- Exercise brief -
Put the lines below into a JSON list of strings, one string for each line, leaving out blank lines.

━━━━━ Entries shown ━━━━━

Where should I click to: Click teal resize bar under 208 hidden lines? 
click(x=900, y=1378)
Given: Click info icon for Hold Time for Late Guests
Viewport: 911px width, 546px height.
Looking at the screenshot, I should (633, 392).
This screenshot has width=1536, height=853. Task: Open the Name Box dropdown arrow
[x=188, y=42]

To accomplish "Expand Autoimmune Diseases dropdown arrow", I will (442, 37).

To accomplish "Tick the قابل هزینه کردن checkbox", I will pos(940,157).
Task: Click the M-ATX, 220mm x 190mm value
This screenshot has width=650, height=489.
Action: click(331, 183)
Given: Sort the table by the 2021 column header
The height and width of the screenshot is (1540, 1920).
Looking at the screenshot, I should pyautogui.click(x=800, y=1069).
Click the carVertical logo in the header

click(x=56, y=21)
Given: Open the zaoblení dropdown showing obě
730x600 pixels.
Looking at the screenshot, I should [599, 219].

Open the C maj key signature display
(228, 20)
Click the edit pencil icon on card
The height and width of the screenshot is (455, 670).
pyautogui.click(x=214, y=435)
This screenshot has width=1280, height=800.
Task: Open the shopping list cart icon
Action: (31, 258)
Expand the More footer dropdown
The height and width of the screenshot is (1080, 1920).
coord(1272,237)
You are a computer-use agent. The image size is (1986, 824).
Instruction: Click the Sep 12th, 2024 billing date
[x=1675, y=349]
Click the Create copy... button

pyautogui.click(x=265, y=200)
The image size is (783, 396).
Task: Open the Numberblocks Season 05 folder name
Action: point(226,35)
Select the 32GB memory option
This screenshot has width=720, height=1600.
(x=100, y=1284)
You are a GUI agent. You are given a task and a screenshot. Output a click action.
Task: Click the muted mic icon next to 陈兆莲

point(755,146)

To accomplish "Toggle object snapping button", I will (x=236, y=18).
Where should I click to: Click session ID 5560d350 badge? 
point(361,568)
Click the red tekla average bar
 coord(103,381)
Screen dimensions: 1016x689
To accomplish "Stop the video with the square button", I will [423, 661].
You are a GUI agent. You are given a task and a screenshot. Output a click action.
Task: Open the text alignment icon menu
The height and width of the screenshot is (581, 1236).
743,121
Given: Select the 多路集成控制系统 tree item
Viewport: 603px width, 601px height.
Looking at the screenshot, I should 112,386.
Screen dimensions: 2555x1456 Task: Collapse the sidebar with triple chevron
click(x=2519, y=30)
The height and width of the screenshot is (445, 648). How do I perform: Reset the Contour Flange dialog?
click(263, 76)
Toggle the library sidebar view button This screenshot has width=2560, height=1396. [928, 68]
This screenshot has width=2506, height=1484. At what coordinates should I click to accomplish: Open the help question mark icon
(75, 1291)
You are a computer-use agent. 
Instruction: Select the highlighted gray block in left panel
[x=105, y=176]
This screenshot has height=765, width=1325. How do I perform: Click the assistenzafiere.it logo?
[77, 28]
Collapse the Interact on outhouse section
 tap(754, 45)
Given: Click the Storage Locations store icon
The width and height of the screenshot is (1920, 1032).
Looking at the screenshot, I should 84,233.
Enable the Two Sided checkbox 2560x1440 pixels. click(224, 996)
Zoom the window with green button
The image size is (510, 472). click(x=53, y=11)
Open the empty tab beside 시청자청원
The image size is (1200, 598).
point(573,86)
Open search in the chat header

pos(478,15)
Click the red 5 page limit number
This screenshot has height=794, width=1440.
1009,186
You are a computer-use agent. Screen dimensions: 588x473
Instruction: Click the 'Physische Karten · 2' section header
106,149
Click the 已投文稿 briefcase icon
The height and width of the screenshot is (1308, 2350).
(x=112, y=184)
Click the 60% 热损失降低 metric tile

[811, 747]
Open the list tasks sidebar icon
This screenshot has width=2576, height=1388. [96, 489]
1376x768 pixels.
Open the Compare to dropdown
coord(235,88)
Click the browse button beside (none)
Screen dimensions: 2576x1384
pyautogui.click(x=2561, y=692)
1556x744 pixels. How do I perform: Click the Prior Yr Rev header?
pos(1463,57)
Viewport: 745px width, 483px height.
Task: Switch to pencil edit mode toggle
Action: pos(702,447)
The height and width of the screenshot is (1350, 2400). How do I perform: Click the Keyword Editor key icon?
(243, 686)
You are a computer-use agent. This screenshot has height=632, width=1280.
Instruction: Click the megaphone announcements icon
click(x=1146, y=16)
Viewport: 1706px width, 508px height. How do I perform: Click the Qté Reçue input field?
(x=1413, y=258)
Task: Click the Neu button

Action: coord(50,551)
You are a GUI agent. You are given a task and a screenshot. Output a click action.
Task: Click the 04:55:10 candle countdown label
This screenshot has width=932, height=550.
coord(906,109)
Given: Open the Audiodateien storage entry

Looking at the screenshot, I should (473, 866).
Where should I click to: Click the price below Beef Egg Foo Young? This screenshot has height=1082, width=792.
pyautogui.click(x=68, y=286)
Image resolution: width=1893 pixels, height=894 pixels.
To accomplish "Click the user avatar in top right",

━━━━━

- Full output -
[
  "Where should I click to: Click teal resize bar under 208 hidden lines? ",
  "click(x=900, y=1378)",
  "Given: Click info icon for Hold Time for Late Guests",
  "Viewport: 911px width, 546px height.",
  "Looking at the screenshot, I should (633, 392).",
  "This screenshot has width=1536, height=853. Task: Open the Name Box dropdown arrow",
  "[x=188, y=42]",
  "To accomplish \"Expand Autoimmune Diseases dropdown arrow\", I will (442, 37).",
  "To accomplish \"Tick the قابل هزینه کردن checkbox\", I will pos(940,157).",
  "Task: Click the M-ATX, 220mm x 190mm value",
  "This screenshot has width=650, height=489.",
  "Action: click(331, 183)",
  "Given: Sort the table by the 2021 column header",
  "The height and width of the screenshot is (1540, 1920).",
  "Looking at the screenshot, I should pyautogui.click(x=800, y=1069).",
  "Click the carVertical logo in the header",
  "click(x=56, y=21)",
  "Given: Open the zaoblení dropdown showing obě",
  "730x600 pixels.",
  "Looking at the screenshot, I should [599, 219].",
  "Open the C maj key signature display",
  "(228, 20)",
  "Click the edit pencil icon on card",
  "The height and width of the screenshot is (455, 670).",
  "pyautogui.click(x=214, y=435)",
  "This screenshot has width=1280, height=800.",
  "Task: Open the shopping list cart icon",
  "Action: (31, 258)",
  "Expand the More footer dropdown",
  "The height and width of the screenshot is (1080, 1920).",
  "coord(1272,237)",
  "You are a computer-use agent. The image size is (1986, 824).",
  "Instruction: Click the Sep 12th, 2024 billing date",
  "[x=1675, y=349]",
  "Click the Create copy... button",
  "pyautogui.click(x=265, y=200)",
  "The image size is (783, 396).",
  "Task: Open the Numberblocks Season 05 folder name",
  "Action: point(226,35)",
  "Select the 32GB memory option",
  "This screenshot has width=720, height=1600.",
  "(x=100, y=1284)",
  "You are a GUI agent. You are given a task and a screenshot. Output a click action.",
  "Task: Click the muted mic icon next to 陈兆莲",
  "point(755,146)",
  "To accomplish \"Toggle object snapping button\", I will (x=236, y=18).",
  "Where should I click to: Click session ID 5560d350 badge? ",
  "point(361,568)",
  "Click the red tekla average bar",
  " coord(103,381)",
  "Screen dimensions: 1016x689",
  "To accomplish \"Stop the video with the square button\", I will [423, 661].",
  "You are a GUI agent. You are given a task and a screenshot. Output a click action.",
  "Task: Open the text alignment icon menu",
  "The height and width of the screenshot is (581, 1236).",
  "743,121",
  "Given: Select the 多路集成控制系统 tree item",
  "Viewport: 603px width, 601px height.",
  "Looking at the screenshot, I should 112,386.",
  "Screen dimensions: 2555x1456 Task: Collapse the sidebar with triple chevron",
  "click(x=2519, y=30)",
  "The height and width of the screenshot is (445, 648). How do I perform: Reset the Contour Flange dialog?",
  "click(263, 76)",
  "Toggle the library sidebar view button This screenshot has width=2560, height=1396. [928, 68]",
  "This screenshot has width=2506, height=1484. At what coordinates should I click to accomplish: Open the help question mark icon",
  "(75, 1291)",
  "You are a computer-use agent. ",
  "Instruction: Select the highlighted gray block in left panel",
  "[x=105, y=176]",
  "This screenshot has height=765, width=1325. How do I perform: Click the assistenzafiere.it logo?",
  "[77, 28]",
  "Collapse the Interact on outhouse section",
  " tap(754, 45)",
  "Given: Click the Storage Locations store icon",
  "The width and height of the screenshot is (1920, 1032).",
  "Looking at the screenshot, I should 84,233.",
  "Enable the Two Sided checkbox 2560x1440 pixels. click(224, 996)",
  "Zoom the window with green button",
  "The image size is (510, 472). click(x=53, y=11)",
  "Open the empty tab beside 시청자청원",
  "The image size is (1200, 598).",
  "point(573,86)",
  "Open search in the chat header",
  "pos(478,15)",
  "Click the red 5 page limit number",
  "This screenshot has height=794, width=1440.",
  "1009,186",
  "You are a computer-use agent. Screen dimensions: 588x473",
  "Instruction: Click the 'Physische Karten · 2' section header",
  "106,149",
  "Click the 已投文稿 briefcase icon",
  "The height and width of the screenshot is (1308, 2350).",
  "(x=112, y=184)",
  "Click the 60% 热损失降低 metric tile",
  "[811, 747]",
  "Open the list tasks sidebar icon",
  "This screenshot has width=2576, height=1388. [96, 489]",
  "1376x768 pixels.",
  "Open the Compare to dropdown",
  "coord(235,88)",
  "Click the browse button beside (none)",
  "Screen dimensions: 2576x1384",
  "pyautogui.click(x=2561, y=692)",
  "1556x744 pixels. How do I perform: Click the Prior Yr Rev header?",
  "pos(1463,57)",
  "Viewport: 745px width, 483px height.",
  "Task: Switch to pencil edit mode toggle",
  "Action: pos(702,447)",
  "The height and width of the screenshot is (1350, 2400). How do I perform: Click the Keyword Editor key icon?",
  "(243, 686)",
  "You are a computer-use agent. This screenshot has height=632, width=1280.",
  "Instruction: Click the megaphone announcements icon",
  "click(x=1146, y=16)",
  "Viewport: 1706px width, 508px height. How do I perform: Click the Qté Reçue input field?",
  "(x=1413, y=258)",
  "Task: Click the Neu button",
  "Action: coord(50,551)",
  "You are a GUI agent. You are given a task and a screenshot. Output a click action.",
  "Task: Click the 04:55:10 candle countdown label",
  "This screenshot has width=932, height=550.",
  "coord(906,109)",
  "Given: Open the Audiodateien storage entry",
  "Looking at the screenshot, I should (473, 866).",
  "Where should I click to: Click the price below Beef Egg Foo Young? This screenshot has height=1082, width=792.",
  "pyautogui.click(x=68, y=286)",
  "Image resolution: width=1893 pixels, height=894 pixels.",
  "To accomplish \"Click the user avatar in top right\","
]